Two for the collectors:

Caligula: 3 Disc Imperial Edition (1979) directed by Tinto Brass
"The rise and fall of the notorious Roman Emperor Caligula, showing the violent methods that he employs to gain the throne, and the subsequent insanity of his reign - he gives his horse political office and humiliates and executes anyone who even slightly displeases him. He also sleeps with his sister, organises elaborate orgies and embarks on a fruitless invasion of England before meeting an appropriate end. There are various versions of the film, ranging from the heavily- truncated 90-minute version to the legendary 160-minute hardcore version which leaves nothing to the imagination (though the hardcore scenes were inserted later and do not involve the main cast members)." I remember being disappointed when I finally saw Caligula, but that was a while ago. Maybe it is time to revisit with the Imperial Edition...

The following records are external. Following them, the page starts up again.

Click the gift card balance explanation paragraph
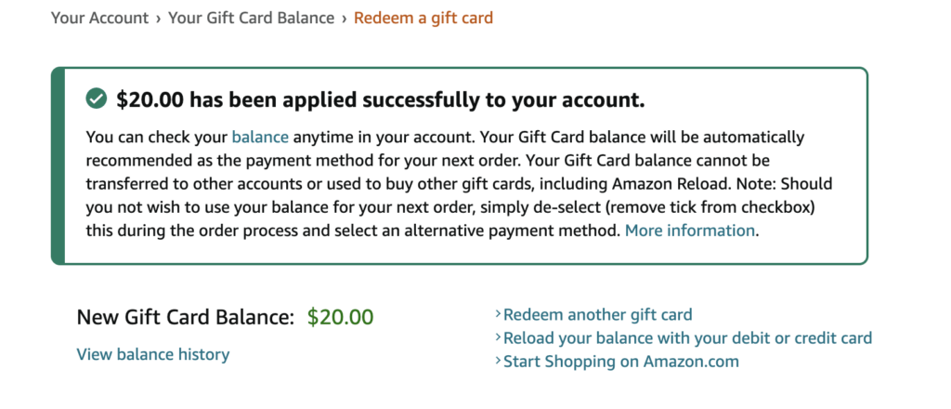 click(446, 184)
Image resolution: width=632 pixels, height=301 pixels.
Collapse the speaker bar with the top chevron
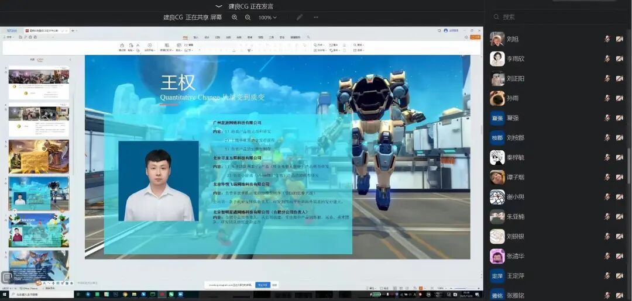219,6
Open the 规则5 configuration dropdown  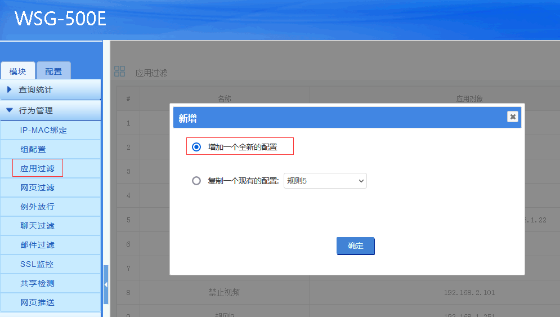point(325,181)
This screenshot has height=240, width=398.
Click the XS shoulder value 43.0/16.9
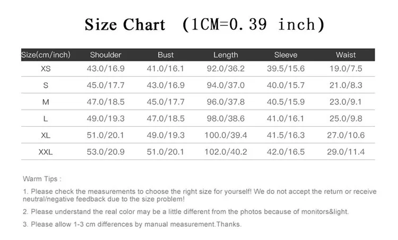tap(106, 68)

Funny Face 50th Anniversary Edition (1957) directed by Stanley Donen
"Fashion photographer Dick Avery (Fred Astaire), in search for an intellectual backdrop for an air-headed model, expropriates a Greenwich Village bookstore. When the photo session is over the store is left in a shambles, much to salesgirl Jo Stockton's (Audrey Hepburn) dismay. Avery stays behind to help her clean up. Later, he examines the photos taken there and sees Jo in the background of one shot. He is intrigued by her unique appearance, as is Maggie Prescott (Kay Thompson), the editor of a leading fashion magazine. They offer Jo a modeling contract, which she reluctantly accepts only because it includes a trip to Paris. Eventually, her snobbish attitude toward the job softens, and Jo begins to enjoy the work and the company of her handsome photographer." This edition comes with a new transfer from the original 'Vita Vision' negative.